Point being, we're now nodding to what some of those raised as a reasonable challenge to the prospect of light bracing within the 'patch' - which you may recall I postulated on very favorably for the TIGHAR approach only recently. I stand by that possibility, but now we seem to embrace the deformation - and since that was central to the theme of bracing or not, perhaps that remains a concern.
We're not nodding to or embracing anything. I pay absolutely no attention to "the critics." I do pay attention to new information like higher-res versions of the Darwin photos. I sent the Darwin photos to Glickman and said that it looked to me like there might be some oil-canning. He replied, "I am of the opinion that the new .png image below clearly shows oil-canning of the patch, as I have eliminated other possible sources for the image anomaly including media and scanning distortions."

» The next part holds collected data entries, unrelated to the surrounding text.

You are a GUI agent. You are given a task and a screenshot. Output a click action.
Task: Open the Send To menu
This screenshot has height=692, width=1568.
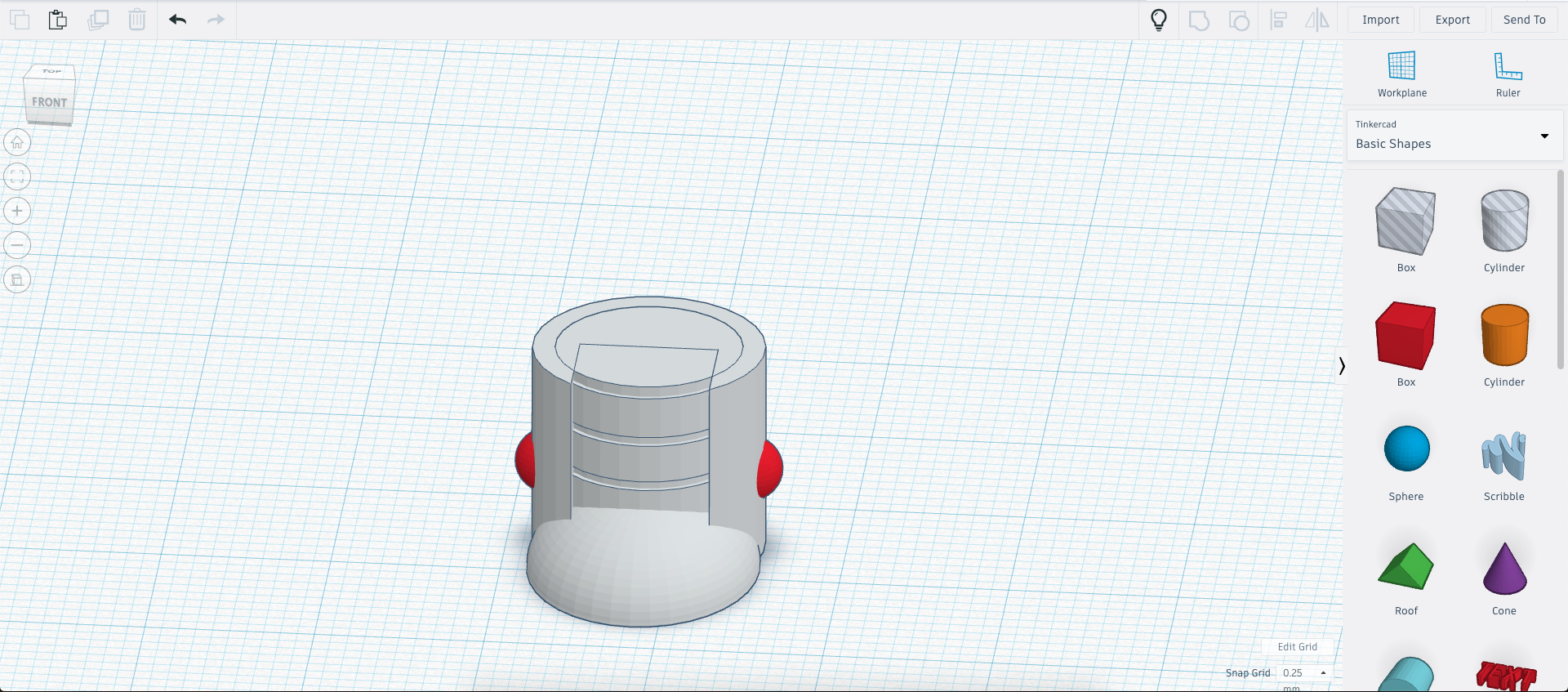click(1524, 20)
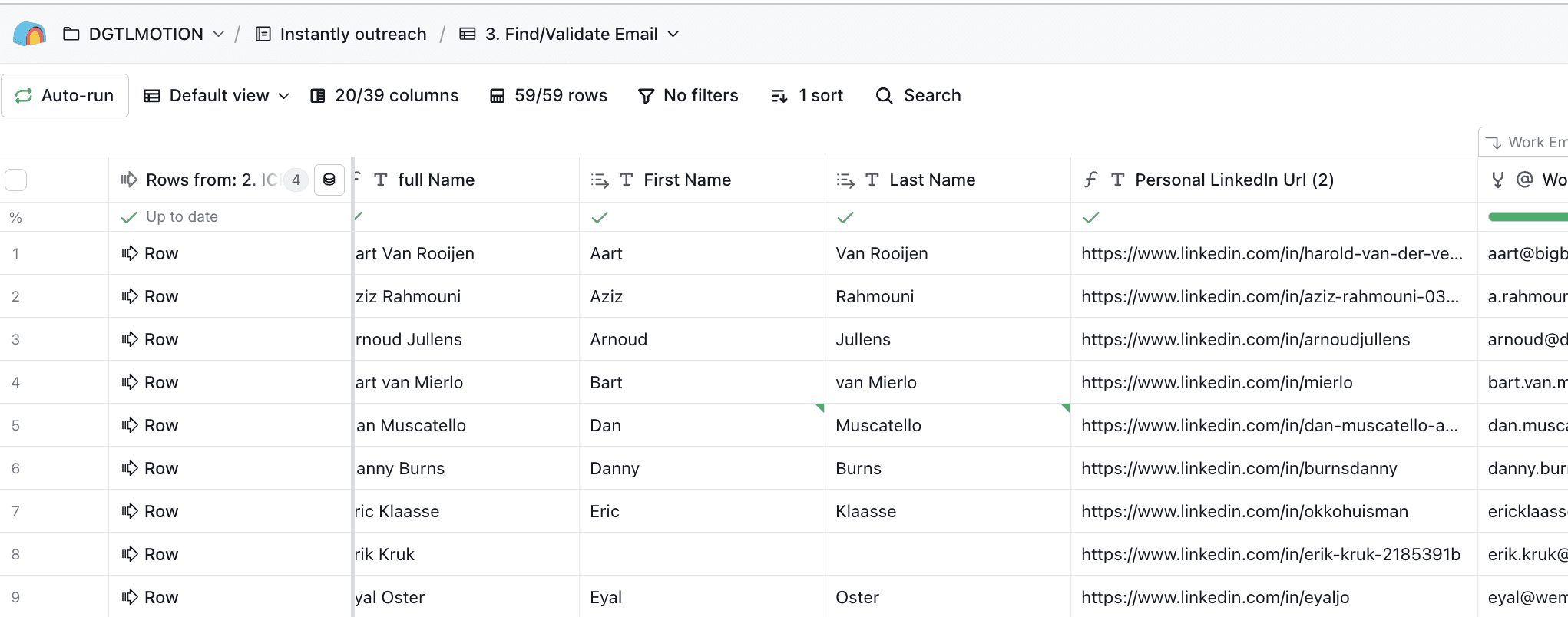Image resolution: width=1568 pixels, height=617 pixels.
Task: Click the formula icon on Personal LinkedIn Url column
Action: point(1090,180)
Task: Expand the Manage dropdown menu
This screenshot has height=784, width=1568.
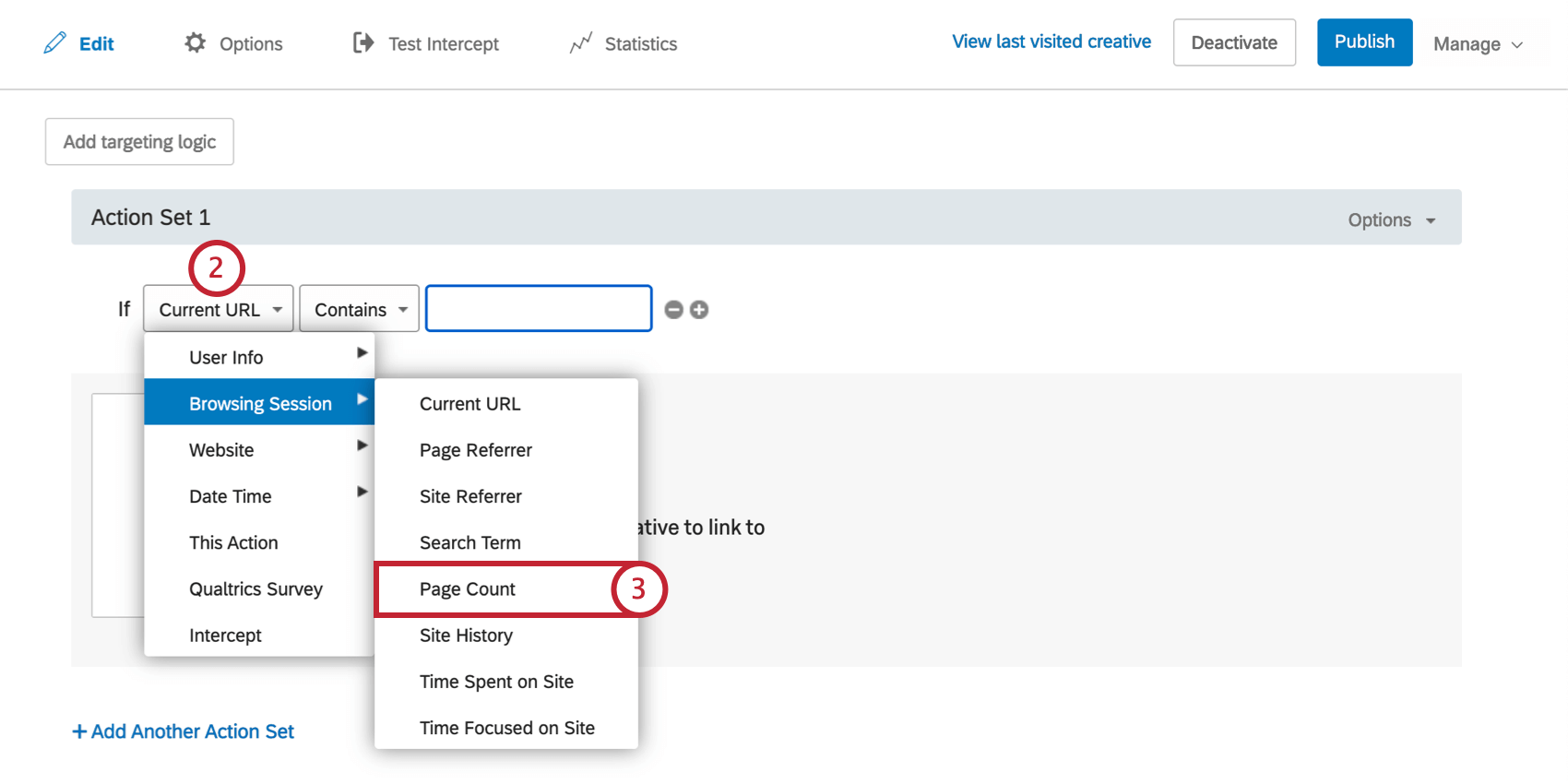Action: click(x=1477, y=44)
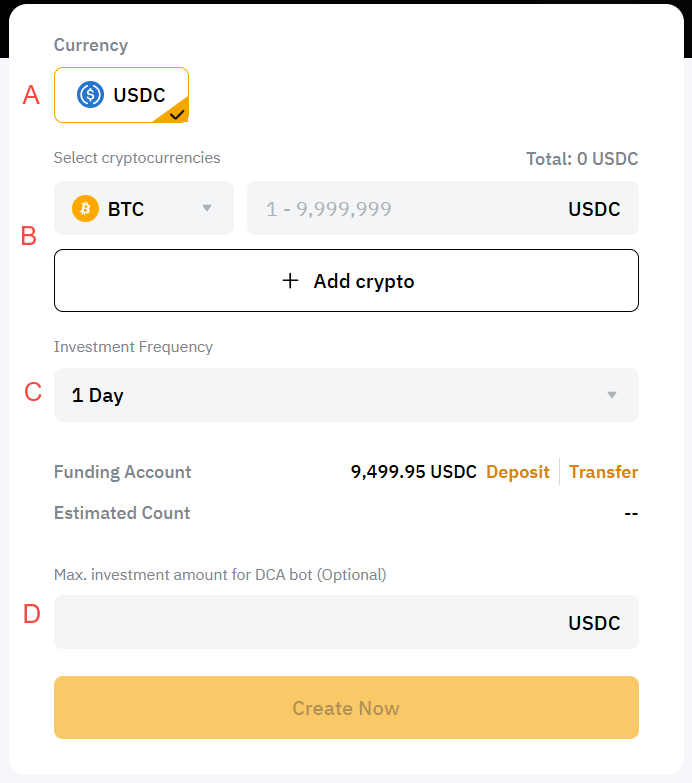This screenshot has height=783, width=692.
Task: Click the USDC coin icon in the currency chip
Action: click(x=91, y=95)
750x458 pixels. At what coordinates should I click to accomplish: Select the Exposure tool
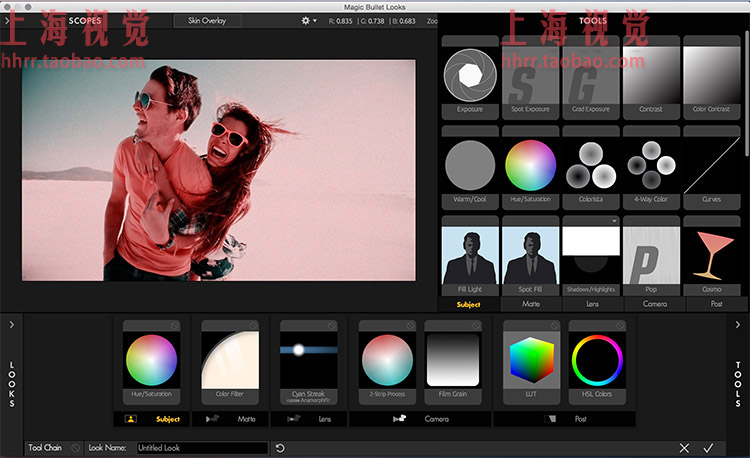(470, 76)
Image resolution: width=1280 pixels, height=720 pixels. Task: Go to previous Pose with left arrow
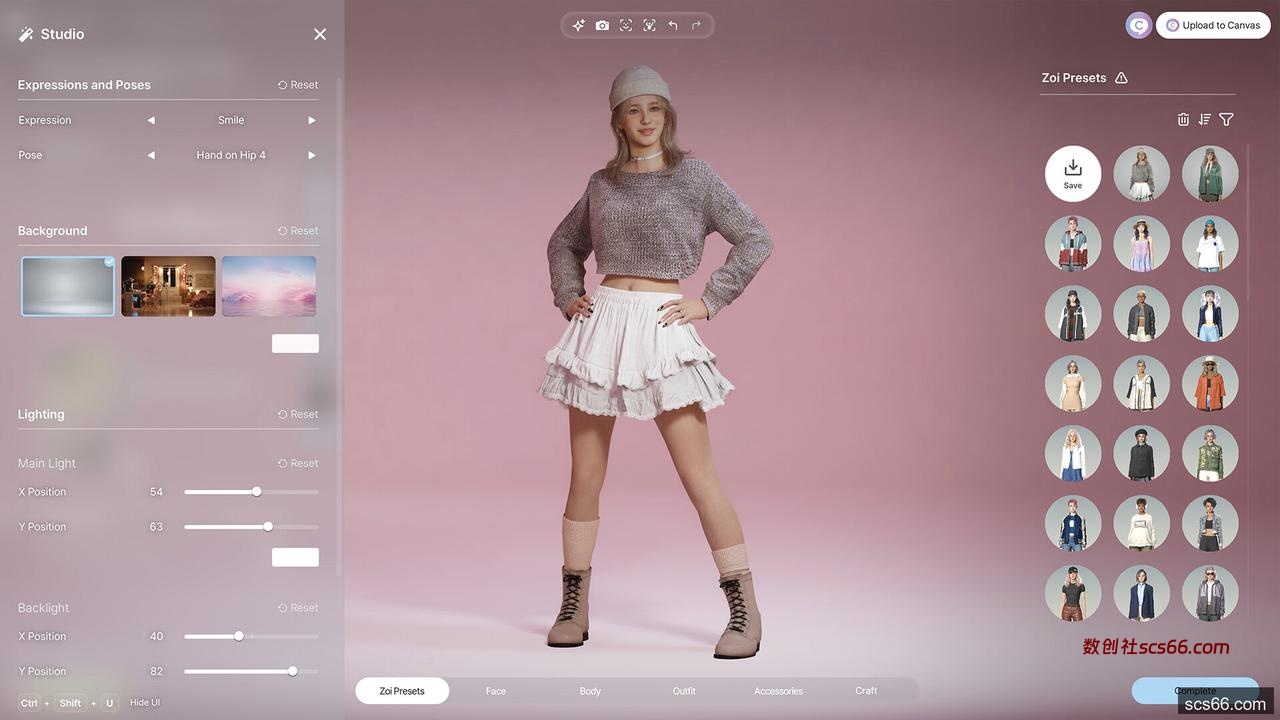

After looking more closely at the photos he wrote:
"Please compare the image of oil-canning during Darwin refueling with 2-2-V-1 in-situ on Nikumaroro.
Please rotate the 2-2-V-1 image 180 degrees, and then compare the v-shaped indentation seen in the Darwin photo to the 2-2-V-1 in-situ image."
And later:
"We may be approaching a point where we can create structural fingerprints of both 2-2-V-1 and the patch, comprised of both the statistical detection of rivet lines and surface deformations, that would be nearing conclusive evidence."
That is interesting, but a picture is worth a thousand words (and millions of bytes); maybe Miami will turn up a better picture, or maybe the Darwin ramp photo will yield more to you than it has me - but I see a lot in it now.